CBMM Restores tug Huntington’s Pilot House
The pilot house of the tug Huntington recently returned to the Chesapeake Bay Maritime Museum after extensive metal refurbishing and repair.
All restoration work was performed by E. H. Harvey Metal Working Co. of Easton, Md., and included sandblasting the exterior, removing lead paint, and preparing the exterior for final painting. The pilot house is currently stored in one of CBMM’s off-campus locations, in anticipation of restoring Huntington’s wood trim and interior during the warmer weather.
With generous support from Chesapeake Shipbuilding, McAllister Towing, Newport News Shipbuilding (NNS) apprentice alumnus Hudson Haile, and individual donors, the pilot house and captain’s quarters of the once steam-powered screw tug Huntington—complete with furnishings and fittings—became part of CBMM’s collections on June 15, 2010.
“Tugs are and have always been a vital part of maritime transportation, especially maritime trade along the coast and within America’s inland waterways, like the Chesapeake Bay,” said CBMM Chief Curator Pete Lesher. “The handsome Huntington pilot house will help share the stories of the Chesapeake Bay as a highway, when it later becomes part of a Chesapeake Bay transportation exhibition at CBMM.”
NNS owned Huntington (NNS Hull #356) until 1990. Built almost entirely by apprentices for the shipyard’s own use, the vessel’s beam was increased by one foot over the 28-foot dimension previously used for her near-sister, C&O tug W.J. Harahan; also built at NNS. Considered the finest tugboat of her time in Hampton Roads, Huntington’s crew referred to her as the “Queen of the Harbor.” She had only three Masters during her time of service at NNS: Captain R. A. Callis, Captain M. L. Ambrose and Captain Reggie Hunley.
With a large American flag flown at her stern, Huntington was christened at a gala launching on October 11, 1933. The tug’s sponsor and shipyard president’s granddaughter, seven-year-old Anne Gordon Ferguson, smashed the ceremonious champagne bottle against the tug’s bow bitt, despite prohibition. Huntington reached top speeds of 10 knots during sea trials and was often noted as quieter, more comfortable, and faster than many other tugboats at the time.
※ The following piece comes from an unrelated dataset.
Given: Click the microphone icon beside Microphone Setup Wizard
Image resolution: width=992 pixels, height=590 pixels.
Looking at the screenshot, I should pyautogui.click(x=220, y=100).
Huntington had accommodations for a crew of five, with traditional tugboat craftsmanship seen in the finely-finished vertical tongue and groove wood paneling in her living spaces and pilot house. The pilot house originally sported a hand-carved gilded eagle with a five-foot wing span, which contributed to the tug’s appearance as a showboat. In 1950, she underwent a major overhaul, including the replacement of her original coal-fired boiler and reciprocating steam engine with a 1200 HP diesel engine. At that time, the gilded eagle and brass steam whistle were also removed and donated to the Mariners’ Museum in Newport News, Va.
In 1992, Huntington was sold to Bay Towing Corporation, and worked towing barges up to Baltimore. She was later sold to Rover Marine in 1996, when she was converted from a workboat to a floating museum and placed on the National Register of Historic Places. Ownership transferred to the Palm Beach Maritime Museum in 2007 with hopes of restoration that were never realized. In spring 2010, Huntington was scrapped by Salonen Marine, Inc., of Jacksonville, Fla., but the pilot house was salvaged, thanks primarily to the efforts of Hudson Haile, and donated to CBMM.
The Chesapeake Bay Maritime Museum is a non-profit educational organization dedicated to preserving and exploring the history, environment, and culture of the entire Chesapeake Bay region, and making this resource available to all. Every aspect of fulfilling this mission is driven by CBMM’s values of relevancy, authenticity, and stewardship, along with a commitment to providing engaging guest experiences and transformative educational programming, all while serving as a vital community partner.